The main pieces going from the Blue Jays to the Mets for Dickey are d’Arnaud and Noah Syndergaard. A year ago, BA ranked d’Arnaud the #17 prospect overall, and then he hit well in Las Vegas, but you also hit well in Las Vegas, you hit well there without realizing you had even played, and d’Arnaud missed a big chunk of the season due to knee surgery. Knee surgery, for a catcher. In the upper levels he’s struck out three times as often as he’s walked. The point being that d’Arnaud is a good prospect with question marks. Syndergaard is very young and so far very successful, but he also hasn’t pitched above single-A. He’s a guy who currently scouts better than his odds, if that makes sense.
What the Blue Jays are giving up is a very comparable package to what the Mets, Phillies, and Red Sox gave up. They all chose to surrender some of their best prospects in order to improve their chances of winning in the short-term. That might seem problematic if you don’t think that Dickey is comparable to Santana, Halladay, or Gonzalez, but over three years Dickey has been right there with Gonzalez in terms of value, and last season Dickey turned in a performance that would’ve fit well into a Halladay or Santana career peak. Last season Dickey seemed to develop the ability to strike batters out, and that’s a tough thing to fake.

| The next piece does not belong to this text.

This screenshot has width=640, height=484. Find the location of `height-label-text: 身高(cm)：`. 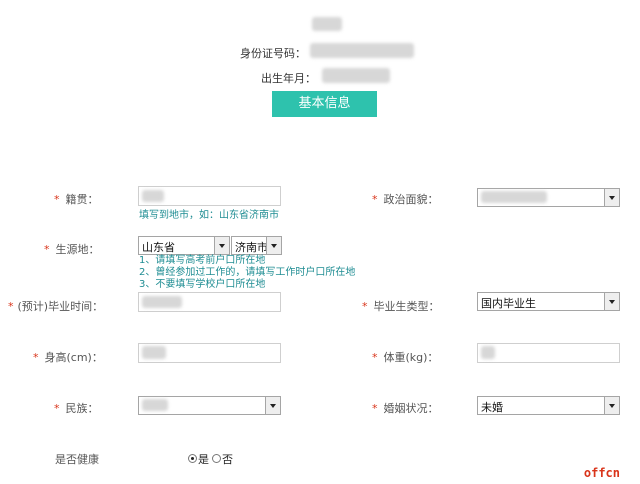

height-label-text: 身高(cm)： is located at coordinates (74, 358).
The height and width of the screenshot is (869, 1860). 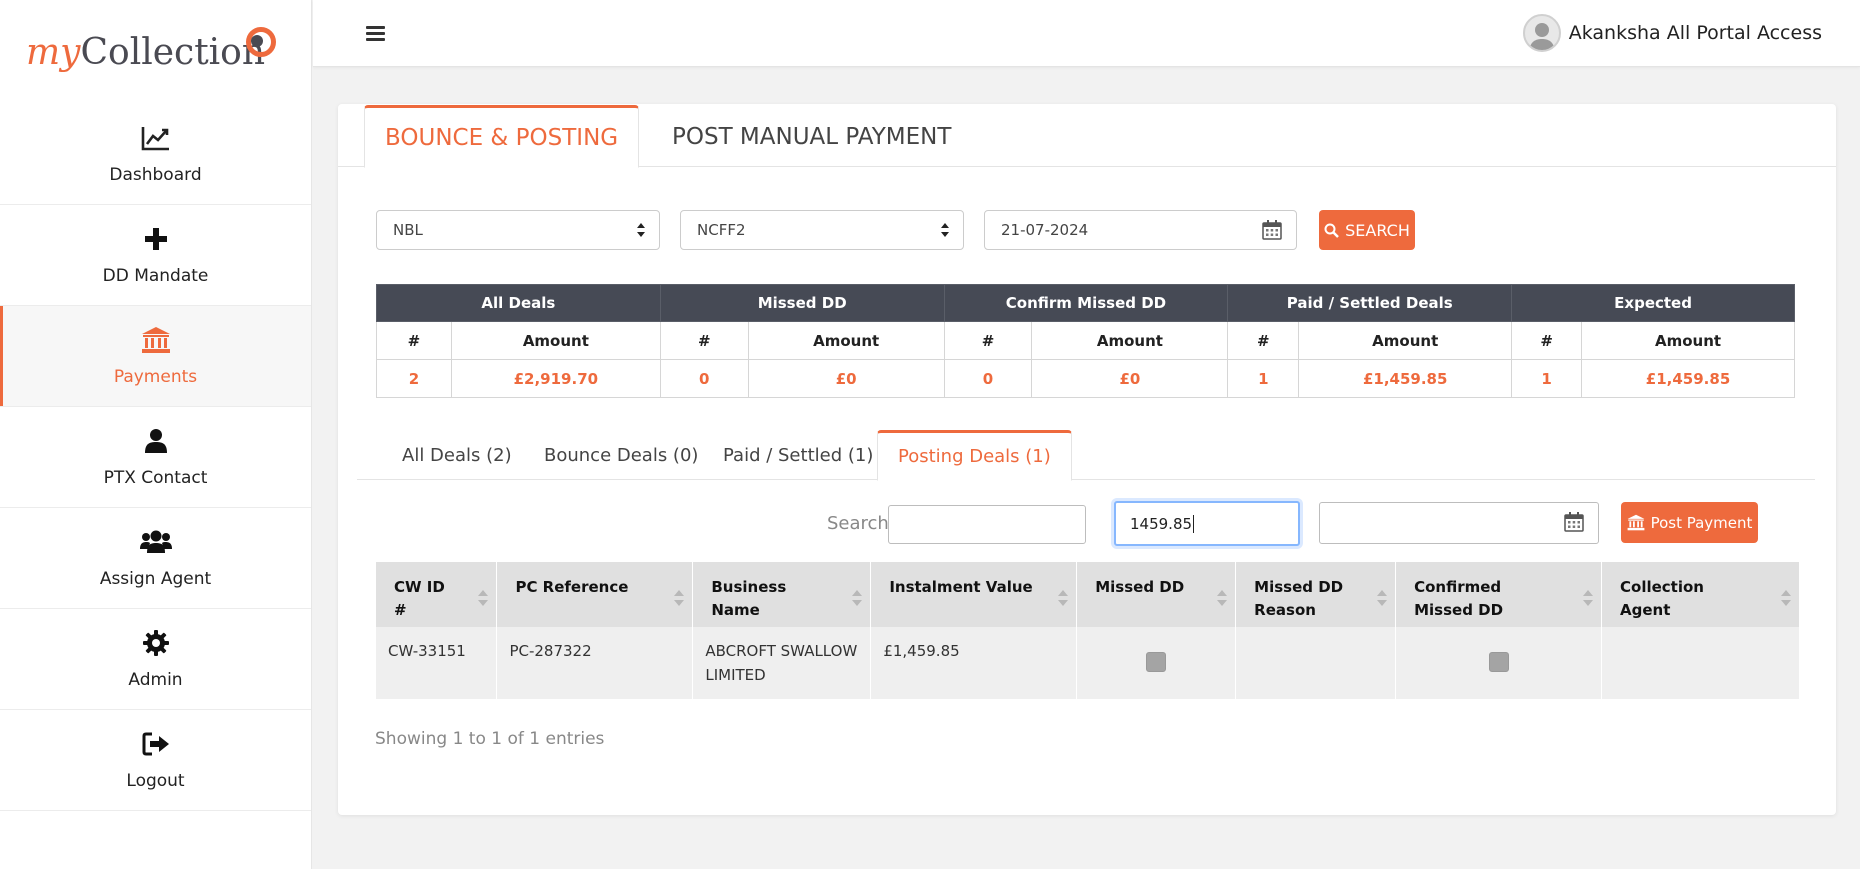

Dickey is under contract with the Jays for less time than those other players were under contract with their new teams, and that’s true. But remember that the bulk of the value from a long-term contract to a star comes toward the front. And though Dickey is 38, which everybody points out, I don’t think it’s fair to say that other 38-year-olds represent an appropriate peer group. Other knuckleballers don’t represent an appropriate peer group, either, since Dickey throws harder than all of them have, but this peer group is closer than the 38-year-olds peer group, and this peer group has aged tremendously well. Despite Dickey’s age, there are reasons to believe he could remain effective for quite some time yet.
So the Blue Jays are paying steeply, sure. But they’re paying for not one year of R.A. Dickey, but three years of him, and they aren’t giving up a true can’t-miss prospect. They get a lot better now, which is the whole point, and we haven’t even touched on the surplus value from Dickey’s phenomenally low 2013 salary. Based on recent history, the Jays don’t seem to be overpaying, and based on the current setting of things, this should be a hell of a season for baseball in Toronto.